Let’s remember a few things:
- It’s a summer and the Olympics; the perfect merger for travel revenues (even if Tripadvisor Inc. couldn’t find a suitable merger for itself). On the day Tripadvisor is set to announce its Q2 earnings (August 6, after market close), their Viator platform appears to have 2,332 paid excursion options for Paris, France and nearby surroundings. Everything ranging from a French croissant baking class to a ~$900 private Eiffel Tower and wine & cheese tasting, to a full-day Paris tour, or simply a limousine booking back to Charles De Gaulle airport (with who knows….perhaps Celine Dion). I’m highly, highly bullish on the day-tour travel industry, where Viator primarily operates, as the younger generations of travelers have less patience for 10 days on a bus. And what’s better that a day tour away on a break from the Paris Olympics?
- While it may not seem all that comfortable for the tourists themselves, the recent Spain protests over tourism speaks magnitudes about the number of people traveling there and to other parts of Europe, despite a less than ideal security situation on the continent.

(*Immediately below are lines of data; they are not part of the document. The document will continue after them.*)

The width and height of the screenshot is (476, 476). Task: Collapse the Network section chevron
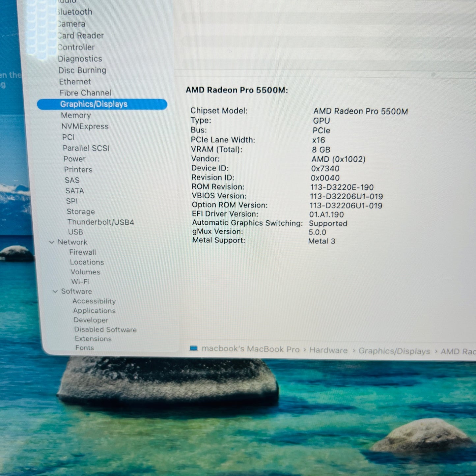click(x=52, y=242)
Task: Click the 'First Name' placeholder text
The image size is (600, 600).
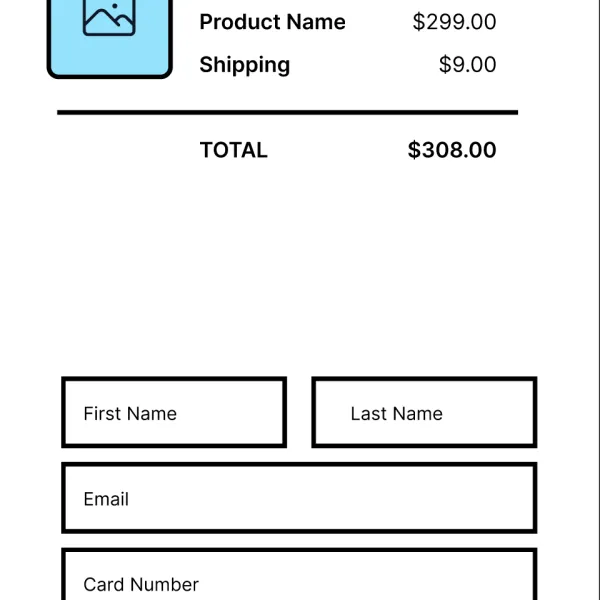Action: tap(130, 414)
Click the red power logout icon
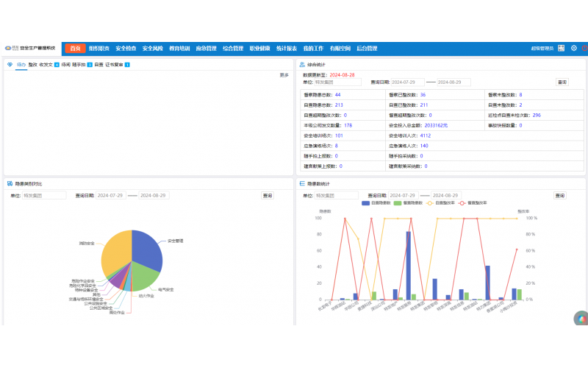588x368 pixels. point(585,49)
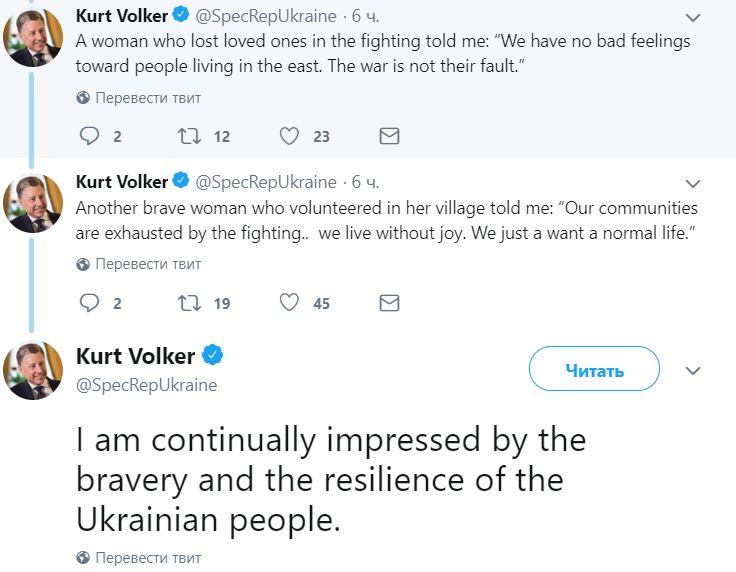Retweet the "lost loved ones" tweet

[187, 136]

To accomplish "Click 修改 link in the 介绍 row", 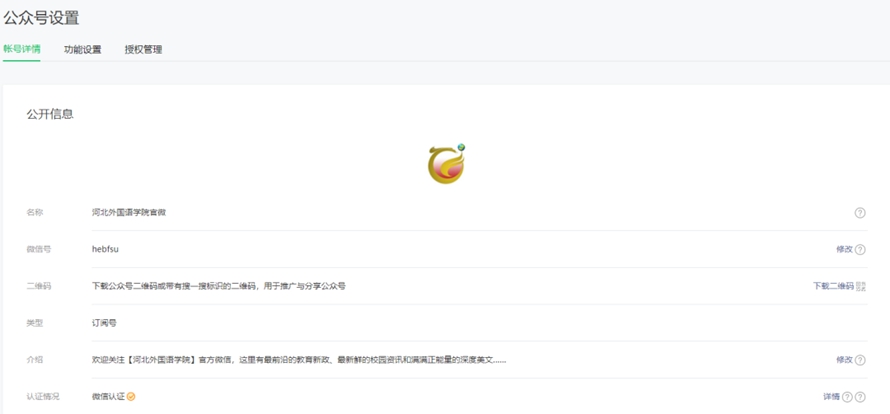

- Tripadvisor also faces much more reasonable comps for Q3, where Viator revenues rose 41% between 2022 and 2023 (versus 59% for Q2) and combined corporate revenues rose just 16%.
Valuation and Conclusion
Tripadvisor remains my highest-conviction Buy recommendation at this time. TRIP shares have pulled back with the recent market selloff led by the tech sector, with the stock having dropped ~10% between August 1 and August 2 alone. This seems like unnecessary collateral damage to a company that should benefit from a more accommodative monetary policy when it comes, and a spike in Summer 2024 tourist activity.

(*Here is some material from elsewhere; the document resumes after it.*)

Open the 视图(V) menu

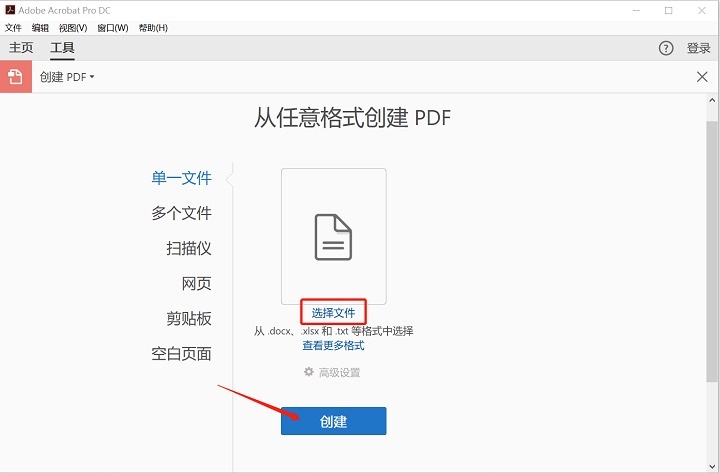pos(73,28)
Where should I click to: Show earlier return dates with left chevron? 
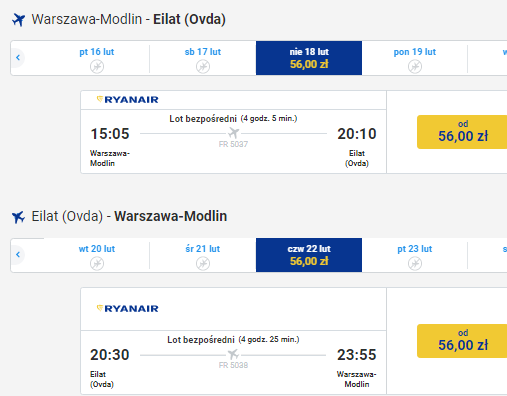(x=18, y=255)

As readers will see from my article, “How Stock-Based Compensation Impacts Your Favorite Tech Stocks“, I’m a wide-eyed owl about SBC, and one downside to Tripadvisor is that the company issues a lot of it. Stock-Based Compensation has accounted for nearly 30% of Tripadvisor’s Operating Cash Flow over the past 2 years combined. Still, I see the company clearing $150m of adjusted-OCF per annum, with adjusted-FCF nearing $100m a year. That would put the company at an adjusted P/FCF of 22x, not cheap, and much worse than the stock would screen without the adjustment.
Nonetheless, the Viator segment (which should soon eclipse core Tripadvisor revenues) and the prospect of a fascinating Q3 reinforces TRIP as a Conviction Buy.

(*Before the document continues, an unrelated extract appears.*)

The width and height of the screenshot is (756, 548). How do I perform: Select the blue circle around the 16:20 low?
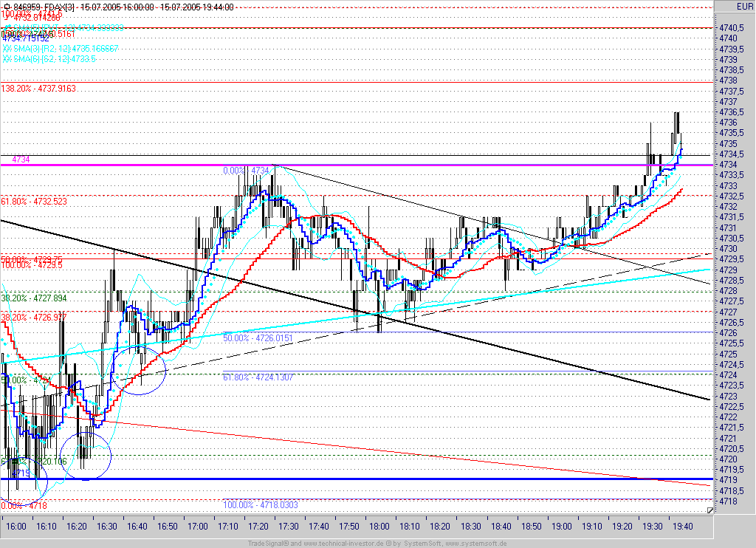click(x=86, y=456)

Any dips represent a chance to get in at a lower price, and I’ve been increasing my already full position in the stock.
Risks
Risks to keep in mind include:
- a global economic recession – and indeed recent data provides reason to worry.
- competitive pressures from other travel platforms like Expedia (EXPE), Booking.com (BKNG) and others make it more challenging for Tripadvisor to draw travel search traffic, but it’s worth keeping in mind that Tripadvisor.com isn’t a travel booking site itself, but rather routes traffic to other OTAs, for a commission of course. The research arm’s advantage is that it can draw traffic before prospective travelers reach the booking stage.
- Geopolitical tensions are never constructive for tourist confidence, and we’re now seeing the risk of a further escalation in the middle-east including Lebanon. Rarely do geopolitical escalations occur during the Olympics, so investors should be attentive to what happens post-August 12.